Goals –
A: Reproduce the stretch of the mailing-list post on weight gain from "[Osx-nutters] *Big* government" through "their activity levels.".
B: Write the next part of the mailing-list post on weight gain and personal responsibility, beginning after its last sentence.

Document segment –
====

[Osx-nutters] *Big* government
mmalc crawford
mmalc_lists at mac.com
Wed Aug 29 22:25:17 BST 2007
On Aug 29, 2007, at 12:18 PM, Stefano Mori wrote:
> Now what Patrick says about hidden dangerous ingredients is valid
> too, so a person may be eating more than they
> realise. But eventually this does become something that they can
> very obviously see in the mirror, at which point it becomes their
> responsibility to do whatever it takes to get back in balance. They
> have to question their choice of foods and their activity levels.
>
Indeed. Most of the "it's someone else's fault" arguments seem to
somehow assume that eating is a one-shot experiment. If you get the
wrong ingredients in one meal, you become fat. But you don't wake up
in the morning weighing 350 pounds after eating one meal, you put on
weight so as a result of "continuously" making bad choices and
"continuously" failing to do anything about it.

====

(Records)
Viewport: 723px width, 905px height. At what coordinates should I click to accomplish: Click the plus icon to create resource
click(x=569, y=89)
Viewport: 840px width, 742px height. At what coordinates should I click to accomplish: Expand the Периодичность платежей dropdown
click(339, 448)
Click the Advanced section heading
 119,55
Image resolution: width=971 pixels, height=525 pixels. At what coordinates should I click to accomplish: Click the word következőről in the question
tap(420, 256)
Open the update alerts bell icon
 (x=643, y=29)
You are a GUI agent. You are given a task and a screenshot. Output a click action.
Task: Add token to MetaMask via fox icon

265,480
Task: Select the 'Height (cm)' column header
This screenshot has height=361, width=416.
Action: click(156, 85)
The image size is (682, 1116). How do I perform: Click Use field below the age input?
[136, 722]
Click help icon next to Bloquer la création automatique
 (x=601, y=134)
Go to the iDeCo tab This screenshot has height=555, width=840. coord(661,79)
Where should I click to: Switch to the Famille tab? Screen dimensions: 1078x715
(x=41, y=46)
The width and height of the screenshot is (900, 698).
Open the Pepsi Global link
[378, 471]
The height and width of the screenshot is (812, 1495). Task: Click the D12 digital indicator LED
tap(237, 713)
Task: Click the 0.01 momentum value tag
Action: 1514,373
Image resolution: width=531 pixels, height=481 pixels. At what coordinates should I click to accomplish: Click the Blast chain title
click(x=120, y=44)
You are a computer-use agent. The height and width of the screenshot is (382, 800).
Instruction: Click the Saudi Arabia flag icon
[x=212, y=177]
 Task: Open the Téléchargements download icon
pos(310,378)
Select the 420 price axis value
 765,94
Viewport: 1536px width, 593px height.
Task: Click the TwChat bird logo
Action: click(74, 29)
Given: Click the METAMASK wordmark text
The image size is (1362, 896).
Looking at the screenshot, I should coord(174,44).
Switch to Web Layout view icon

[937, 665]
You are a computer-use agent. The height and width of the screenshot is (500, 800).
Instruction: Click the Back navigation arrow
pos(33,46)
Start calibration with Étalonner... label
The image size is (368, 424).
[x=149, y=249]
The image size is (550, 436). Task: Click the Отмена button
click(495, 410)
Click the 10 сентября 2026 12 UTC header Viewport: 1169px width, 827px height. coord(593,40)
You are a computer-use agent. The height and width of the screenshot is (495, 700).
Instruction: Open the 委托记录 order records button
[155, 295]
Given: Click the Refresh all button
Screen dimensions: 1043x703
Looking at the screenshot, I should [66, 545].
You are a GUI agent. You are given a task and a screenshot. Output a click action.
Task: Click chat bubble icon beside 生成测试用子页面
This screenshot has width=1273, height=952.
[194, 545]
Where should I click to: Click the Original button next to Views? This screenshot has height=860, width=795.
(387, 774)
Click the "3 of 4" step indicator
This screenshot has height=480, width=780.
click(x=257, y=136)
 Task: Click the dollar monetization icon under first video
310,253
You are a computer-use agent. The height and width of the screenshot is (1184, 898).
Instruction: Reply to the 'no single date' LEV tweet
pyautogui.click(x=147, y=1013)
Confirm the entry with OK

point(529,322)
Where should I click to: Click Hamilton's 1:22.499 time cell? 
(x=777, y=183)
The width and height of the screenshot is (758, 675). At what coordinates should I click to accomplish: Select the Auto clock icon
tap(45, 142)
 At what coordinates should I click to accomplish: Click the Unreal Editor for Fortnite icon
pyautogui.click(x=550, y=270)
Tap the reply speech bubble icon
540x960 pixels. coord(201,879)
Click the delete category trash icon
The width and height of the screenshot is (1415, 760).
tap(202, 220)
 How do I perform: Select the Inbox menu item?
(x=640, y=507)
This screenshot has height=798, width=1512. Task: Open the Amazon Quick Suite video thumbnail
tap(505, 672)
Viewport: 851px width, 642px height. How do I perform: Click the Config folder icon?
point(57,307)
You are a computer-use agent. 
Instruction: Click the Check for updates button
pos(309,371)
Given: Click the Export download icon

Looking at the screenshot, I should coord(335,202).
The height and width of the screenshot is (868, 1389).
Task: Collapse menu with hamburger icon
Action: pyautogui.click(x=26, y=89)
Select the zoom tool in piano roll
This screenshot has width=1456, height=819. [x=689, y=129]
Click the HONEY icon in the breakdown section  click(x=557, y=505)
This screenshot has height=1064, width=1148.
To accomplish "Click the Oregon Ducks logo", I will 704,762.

====

Expected outputs –
A:
[Osx-nutters] *Big* government
mmalc crawford
mmalc_lists at mac.com
Wed Aug 29 22:25:17 BST 2007
On Aug 29, 2007, at 12:18 PM, Stefano Mori wrote:
> Now what Patrick says about hidden dangerous ingredients is valid
> too, so a person may be eating more than they
> realise. But eventually this does become something that they can
> very obviously see in the mirror, at which point it becomes their
> responsibility to do whatever it takes to get back in balance. They
> have to question their choice of foods and their activity levels.

B:
As a word of warning for Stefano, it used to be the case that I to
could eat almost any quantities of whatever I wanted -- and my diet
consisted largely of cakes, chocolate, cream etc. -- but I've now
reached a situation where that doesn't work. There are probably many
reasons for this, general slowing metabolism as I've aged my well be a
significant factor, but I also do a lot less regular exercise than I
used to (I own a car now, I don't walk a couple of miles to/from work,
I don't spend a lot of time wandering around the city centre...).
But it's *my* responsibility to monitor my situation, and to change my
behaviour accordingly, whether it's to try to get to the gym more
often or to cut out foods that I don't need. And sometimes even to --
heavens -- feel hungry. I appreciate that we have an inbuilt
mechanism that affects our desire for food intake. But we've also got
an inbuilt brain that allows us to think a little more about what our
body is telling us...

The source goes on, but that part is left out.